## Compiti dell'esercizio
(1) Estrai dal testo sull'escursione da Brunate a Torno tutto il passaggio che va da "Il primo insediamento" fino a "errore (1h 15').".
(2) Nel testo sull'escursione da Brunate a Torno, a chi è dedicata la cappelletta che si trova pochi metri sopra il sentiero ai monti di Sorto?

Ore 9.55 – All’imbarco per Torno

A Piazzagra Crotto con possibilità di spuntino

Ore 16.30 – Da Torno il battello per Como

Rientro per sera

Ore 8.43 – Cadorna treno per Como

 

Spesa prevista

Funicolare solo salita

Battello da Torno a Como

Pranzo o al sacco, o presso trattoria locale, mancia per cottura castagne

 

Descrizione del percorso (da Supereva) – La discesa da Brunate a Torn

Un itinerario, che si può seguire partendo ed arrivando sul lungolago di Como, adatto anche ai meno preparati, collega Brunate con Montepiatto a mezza costa.
Dopo una corsa un funicolare (biglietto di sola salita), che permette di godere uno stupendo panorama, alla stazione di Brunate si scende la scala a destra della vettura e usciti dalla barriera girevole, si va giù sino alla strada asfaltata dove, girando a destra in direzione San Maurizio, dopo 50 metri, all'altezza della fontana pubblicitaria, si prende sinistra la via Nidrino in leggera discesa.
Lasciata a destra la via Monte Rosa si prosegue sino al campo di calcio e passatolo, a sinistra del cancello carraio n. 18, si imbocca un sentiero tra boschi di castani.
Solo questa prima parte del tragitto è un po' disagevole nonostante il sentiero sia oggeto di attenta manutenzione da parte di generosi volontari.
Dopo circa 20' si incrocia la mulattiera che sale dai monti di Capovico (frazione di Blevio), proseguendo diritti lungo un sentiero in piano, si passano alcuni ruscelli, in uno dei quali si incrocia una mulattiera (40').
Il primo insediamento umano del percorso è a monti di Sorto (55'), qui si incrocia la mulattiera che sale da Blevio il cui proseguimento porta alla prea de Nairola
circa 100 metri più in alto, mentre pochi metri sopra il nostro sentiero vi è una cappelletta dedicata alla Madonna del Rosario colma di ex voto. Il luogo di culto, che gode di una vista molto bella, si adatta perfettamente ad una piccola sosta di ristoro.
Si prosegue in piano lungo un prato. Passata una valletta, nella quale in inverno spesso si formano stalattiti di ghiaccio, dopo un grosso masso erratico che crea una piccola grotta, si giunge ad un altro agglomerato di case.
Un'altra insenatura e tra gli edifici dei monti di Cazzanore troveremo l'unica biforcazione del percorso che potrebbe indurre in errore (1h 15').

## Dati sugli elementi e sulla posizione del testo
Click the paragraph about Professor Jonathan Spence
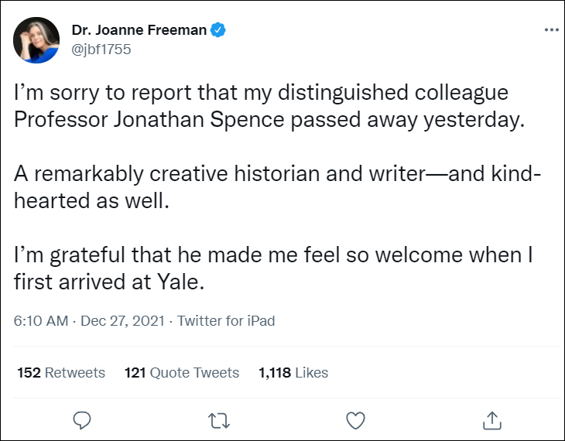[x=263, y=106]
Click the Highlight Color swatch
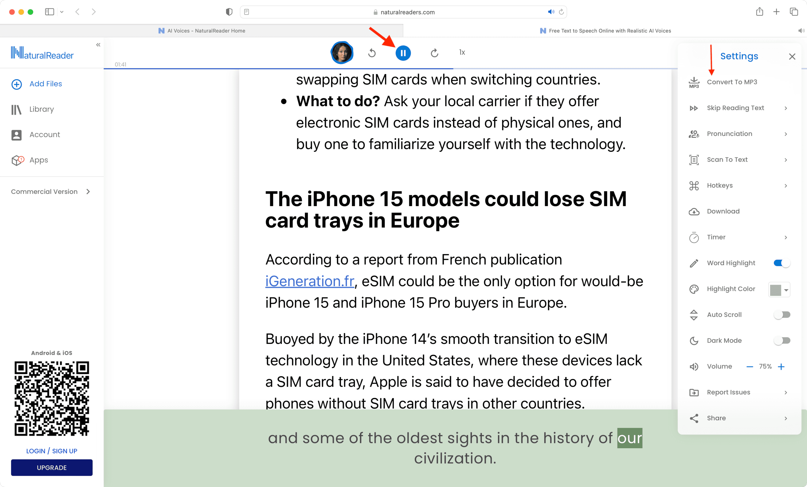Viewport: 807px width, 487px height. coord(778,289)
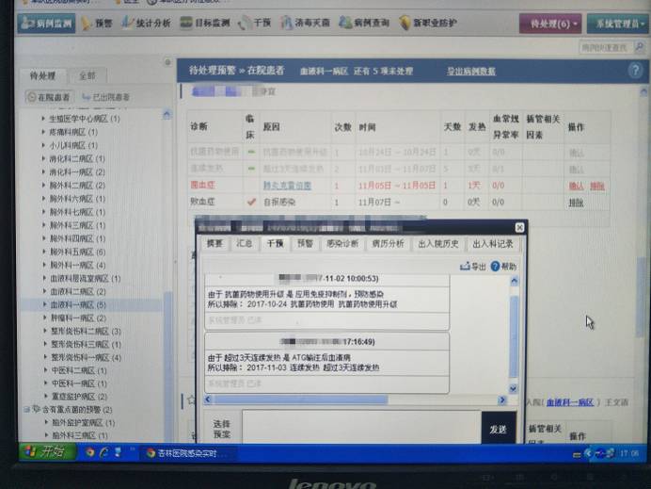Click the 消毒灭菌 toolbar icon
Screen dimensions: 651x489
304,22
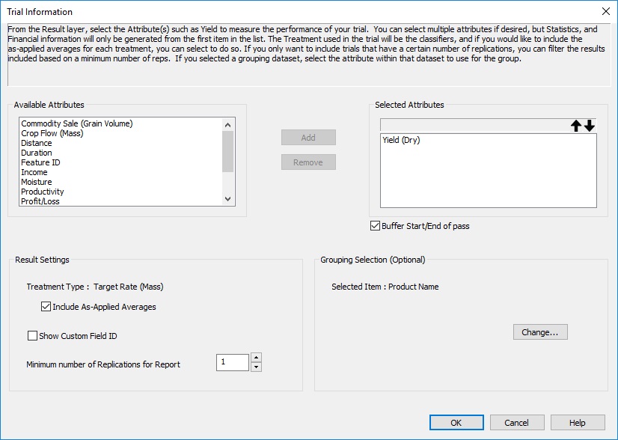
Task: Decrease minimum replications with down spinner
Action: pyautogui.click(x=256, y=367)
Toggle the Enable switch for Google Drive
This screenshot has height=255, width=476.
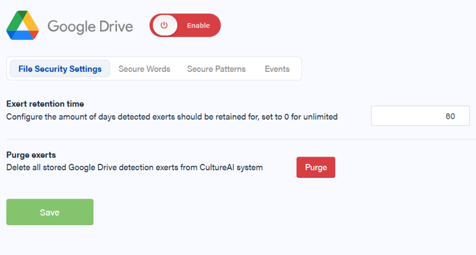click(185, 25)
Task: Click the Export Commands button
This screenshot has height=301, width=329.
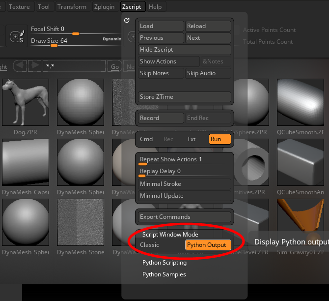Action: pos(184,217)
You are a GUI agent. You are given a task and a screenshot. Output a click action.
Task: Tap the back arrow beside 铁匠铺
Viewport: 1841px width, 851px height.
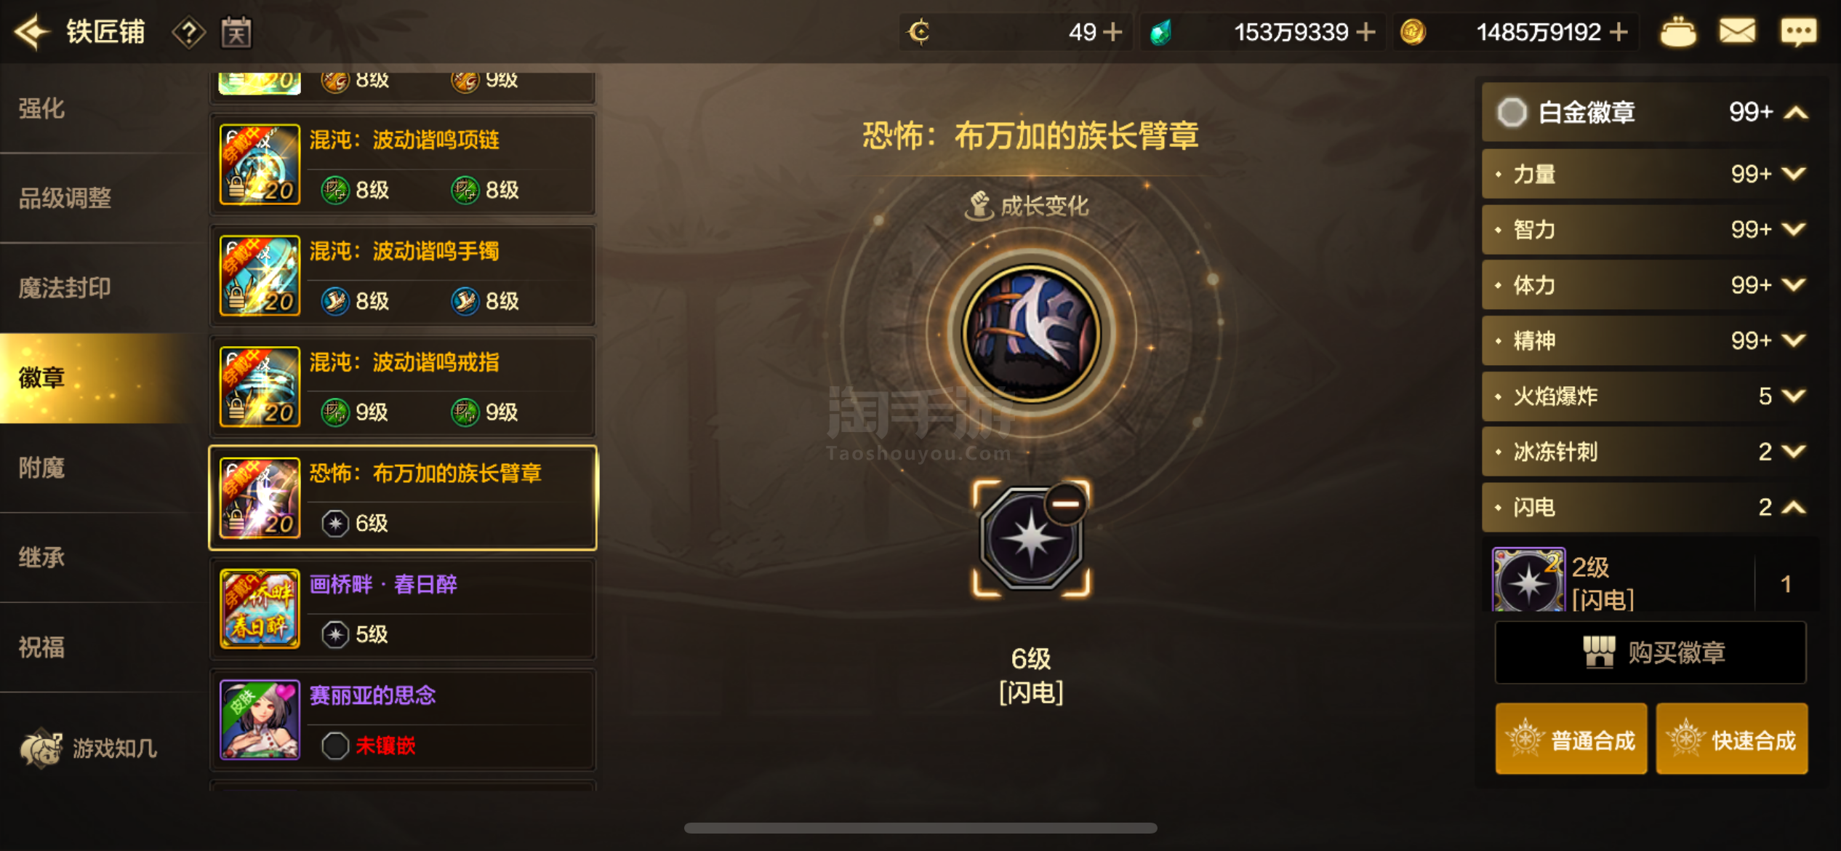[32, 32]
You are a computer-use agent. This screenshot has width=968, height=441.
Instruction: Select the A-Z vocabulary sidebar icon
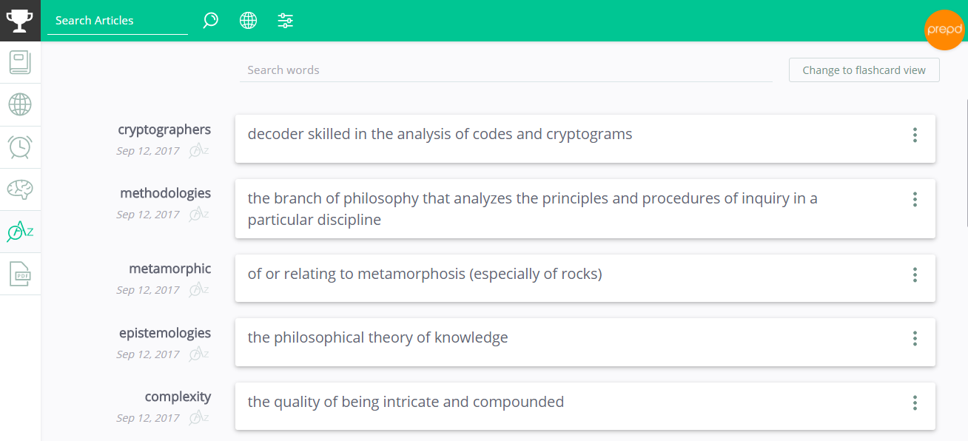[20, 232]
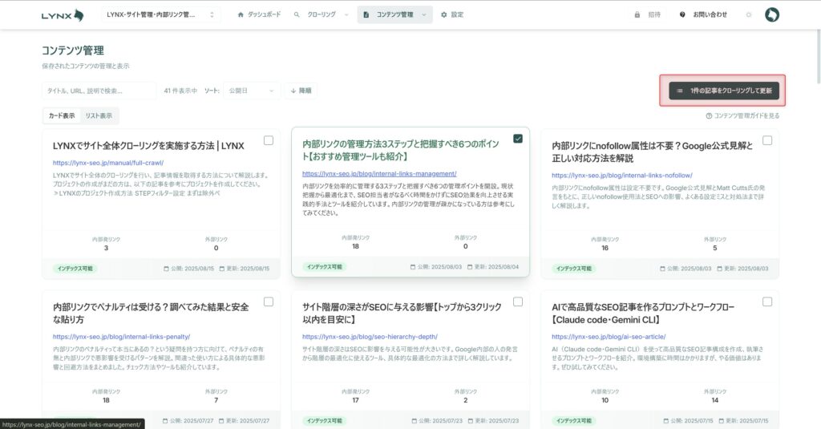Open the user avatar profile menu
The image size is (821, 429).
771,14
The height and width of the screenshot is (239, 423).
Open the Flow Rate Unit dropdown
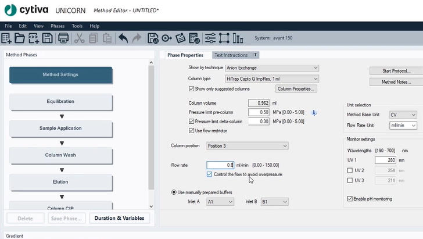(403, 126)
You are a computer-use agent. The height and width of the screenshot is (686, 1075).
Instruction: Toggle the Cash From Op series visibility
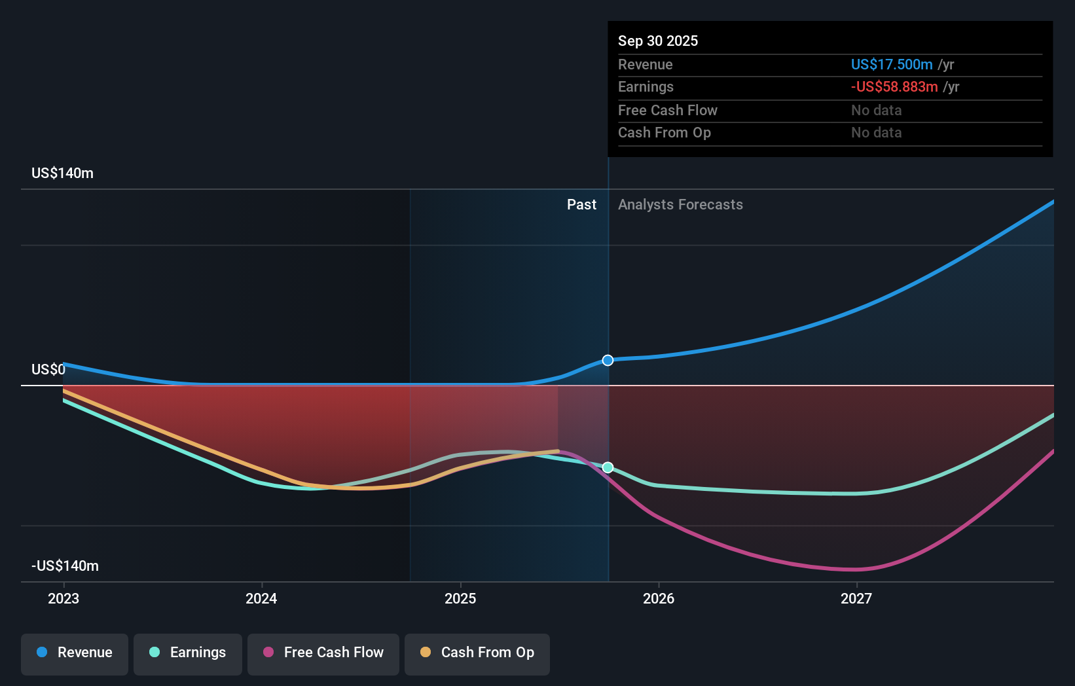click(x=477, y=653)
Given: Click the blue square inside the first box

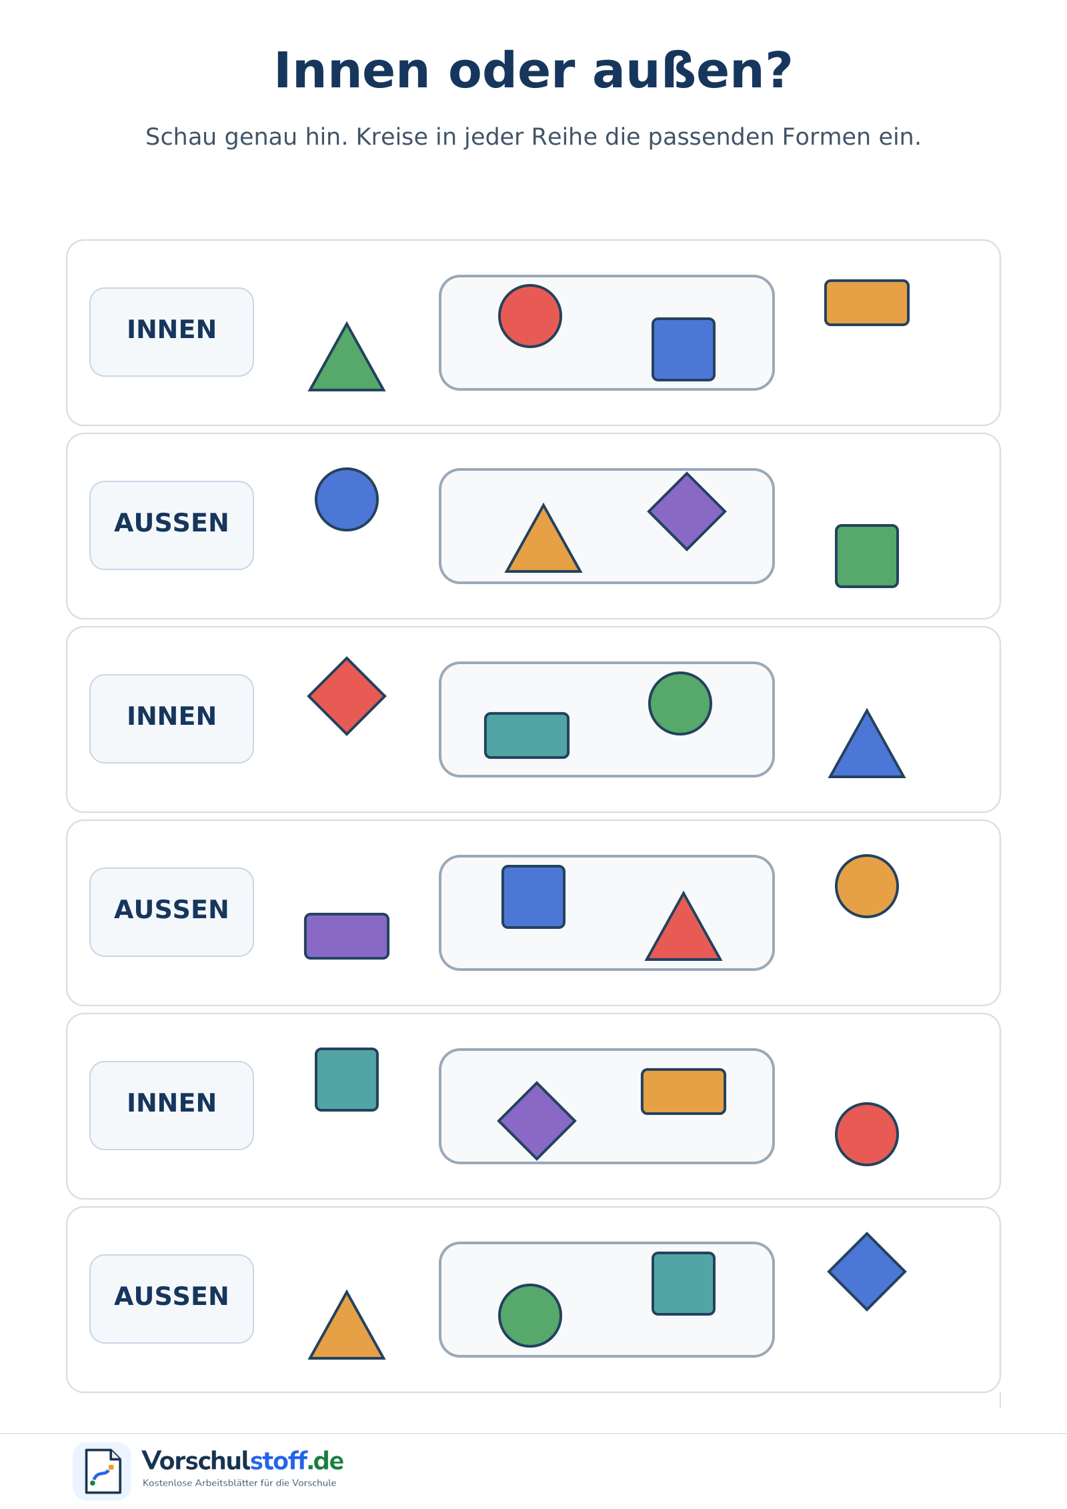Looking at the screenshot, I should coord(684,349).
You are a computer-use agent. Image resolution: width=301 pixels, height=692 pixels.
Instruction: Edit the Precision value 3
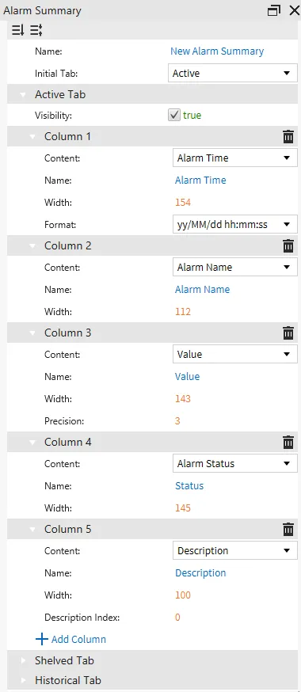(177, 421)
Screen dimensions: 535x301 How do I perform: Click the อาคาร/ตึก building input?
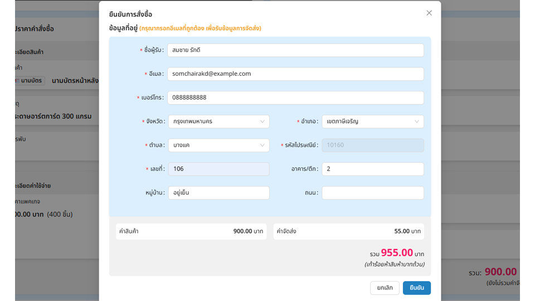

## Risposte ai compiti
(1)
Il primo insediamento umano del percorso è a monti di Sorto (55'), qui si incrocia la mulattiera che sale da Blevio il cui proseguimento porta alla prea de Nairola
circa 100 metri più in alto, mentre pochi metri sopra il nostro sentiero vi è una cappelletta dedicata alla Madonna del Rosario colma di ex voto. Il luogo di culto, che gode di una vista molto bella, si adatta perfettamente ad una piccola sosta di ristoro.
Si prosegue in piano lungo un prato. Passata una valletta, nella quale in inverno spesso si formano stalattiti di ghiaccio, dopo un grosso masso erratico che crea una piccola grotta, si giunge ad un altro agglomerato di case.
Un'altra insenatura e tra gli edifici dei monti di Cazzanore troveremo l'unica biforcazione del percorso che potrebbe indurre in errore (1h 15').

(2) È dedicata alla Madonna del Rosario.